The Newfoundland and Labrador Seniors’ Advocate wants people of the province to ask questions and offer suggestions on ways to improve their lives.
Dr. Suzanne Brake is the province’s first seniors’ advocate, and was guest speaker for the Clarenville Rotary Club luncheon on Monday, May 6.
Brake says she’s had discussions with seniors in Newfoundland and Labrador who have needs and concerns ahead of the upcoming provincial election.
The biggest takeaway she wanted to convey was for people of the province, no matter their age, to both ask questions and make suggestions on how things should be done.
However, Brake was very clear that her position as seniors’ advocate is a non-political one. The insight she provided to Rotary, was merely based on conversations she’s had with the public on their biggest needs in the future, as well as submitted concerns in the form of petitions and other media.
As the appointed advocate for the province in November 2017, the role of her office is independent. Its goal is to identify, review and analyze systemic issues impacting large numbers of seniors, and make independent recommendations on changes to improve seniors’ services. These services include programs or systems of support related to health care, personal care, housing, transportation and finances, as examples.
“It’s always been an area I’ve gravitated towards,” said Brake at the meeting.
Some of the systemic concerns she’s been hearing about have to do with quality of care in the long-term care sector, which also includes placement of family members in facilities.
There are concerns for individuals in the public, as well, not just those who are in care facilities.
“We don’t have an oral-care program anymore for low-income seniors,” said Brake.
She says, while there was previously one, there is a need for such a program again.
“We can’t divorce our mouths from the rest of our bodies,” she says.
Housing is also a recurring issue for seniors, says Brake.
She’s hearing from people who say access to services in convenient areas is important.
“There’s a lot of people who, if they could have affordable, accessible, energy-efficient, smaller kinds of places where they could afford to live, I think that that’s a big thing.”
She commended the Clarenville area for steps the community has taken towards affordable housing and worthwhile age-friendly initiatives, like the CREST bus which provides transportation for seniors and those with disabilities.
“That gives people independence!”
With struggles that include worry surrounding rising electricity costs and availability of home support, Brake referenced other programs she deemed worthwhile, like the former home-share program in St.

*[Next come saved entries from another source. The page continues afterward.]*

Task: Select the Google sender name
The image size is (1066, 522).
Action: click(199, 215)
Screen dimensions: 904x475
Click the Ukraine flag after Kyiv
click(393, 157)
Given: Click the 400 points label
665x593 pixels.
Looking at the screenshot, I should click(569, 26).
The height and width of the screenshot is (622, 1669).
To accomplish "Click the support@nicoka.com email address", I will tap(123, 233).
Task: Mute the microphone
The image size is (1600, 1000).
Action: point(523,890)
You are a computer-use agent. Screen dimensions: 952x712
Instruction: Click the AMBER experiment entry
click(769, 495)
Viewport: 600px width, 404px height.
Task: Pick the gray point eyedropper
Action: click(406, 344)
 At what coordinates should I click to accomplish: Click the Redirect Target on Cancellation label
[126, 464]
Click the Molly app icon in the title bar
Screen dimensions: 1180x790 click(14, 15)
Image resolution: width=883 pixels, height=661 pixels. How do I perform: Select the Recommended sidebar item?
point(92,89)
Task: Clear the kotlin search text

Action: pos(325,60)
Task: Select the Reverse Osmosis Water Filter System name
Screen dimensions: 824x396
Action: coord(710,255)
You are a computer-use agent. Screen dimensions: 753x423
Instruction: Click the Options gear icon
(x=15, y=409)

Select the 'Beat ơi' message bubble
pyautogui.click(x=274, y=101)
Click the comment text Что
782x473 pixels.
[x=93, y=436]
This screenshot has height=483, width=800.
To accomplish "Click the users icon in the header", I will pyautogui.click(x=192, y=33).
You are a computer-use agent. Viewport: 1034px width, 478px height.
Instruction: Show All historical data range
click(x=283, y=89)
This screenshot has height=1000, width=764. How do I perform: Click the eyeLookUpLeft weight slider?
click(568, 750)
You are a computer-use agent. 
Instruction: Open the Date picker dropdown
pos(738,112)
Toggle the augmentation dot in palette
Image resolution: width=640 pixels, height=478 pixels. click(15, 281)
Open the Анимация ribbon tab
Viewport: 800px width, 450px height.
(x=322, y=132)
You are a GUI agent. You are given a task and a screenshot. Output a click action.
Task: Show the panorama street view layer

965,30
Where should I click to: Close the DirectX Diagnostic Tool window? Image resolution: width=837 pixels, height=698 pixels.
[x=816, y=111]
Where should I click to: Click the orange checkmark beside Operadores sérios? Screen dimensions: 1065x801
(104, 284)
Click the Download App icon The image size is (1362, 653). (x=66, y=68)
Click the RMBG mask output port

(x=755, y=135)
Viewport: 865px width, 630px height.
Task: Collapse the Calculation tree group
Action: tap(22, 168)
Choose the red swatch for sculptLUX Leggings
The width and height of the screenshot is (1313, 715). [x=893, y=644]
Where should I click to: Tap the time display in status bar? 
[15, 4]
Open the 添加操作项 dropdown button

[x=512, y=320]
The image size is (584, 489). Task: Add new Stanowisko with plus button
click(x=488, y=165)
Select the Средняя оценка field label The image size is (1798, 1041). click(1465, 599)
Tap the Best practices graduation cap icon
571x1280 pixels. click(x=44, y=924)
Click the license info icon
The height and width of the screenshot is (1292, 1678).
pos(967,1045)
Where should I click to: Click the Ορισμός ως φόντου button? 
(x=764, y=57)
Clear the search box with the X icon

John’s.
This saw younger people co-habitating with seniors as a means of support. Brake says proper funding and staff is required for such a program, which can’t work being solely run by volunteers.
Among all the concerns she’s hearing, Brake thought it important to touch on positives as well.
In fact, she says one of the biggest problems with seniors is the ageism that goes along with needing supports within communities.
She calls the idea of seniors being a burden “generational angst” which should be addressed as the discrimination that it is.
One of the many good things for seniors in the province is the stability they’ve had throughout their lives leading up to today.
In fact, Brake says 83 per cent of seniors in Newfoundland and Labrador own their own homes.
She also says the home repair program through the provincial government is an excellent idea, but she would like to see it be more robust to become more substantial and help more people.
Brake will be releasing an official report in June on the findings and official recommendations of her office.
Who is Dr. Suzanne Brake?
Dr. Suzanne Brake (BSW ’79); MSW (’98); PhD (2010) has a lengthy history of involvement in the area of aging and seniors.
She has clinical, managerial, administrative, teaching, research and policy experience.
In 2015, Dr. Brake was awarded the Canadian Association of Social Workers Distinguished Service Award. Her past work, volunteer experiences, education, personal involvement with family and her role as Director, Seniors and Aging Division; and Provincial Director, Adult Protection, Government of Newfoundland and Labrador, have prepared her to be the inaugural Seniors’ Advocate of Newfoundland and Labrador.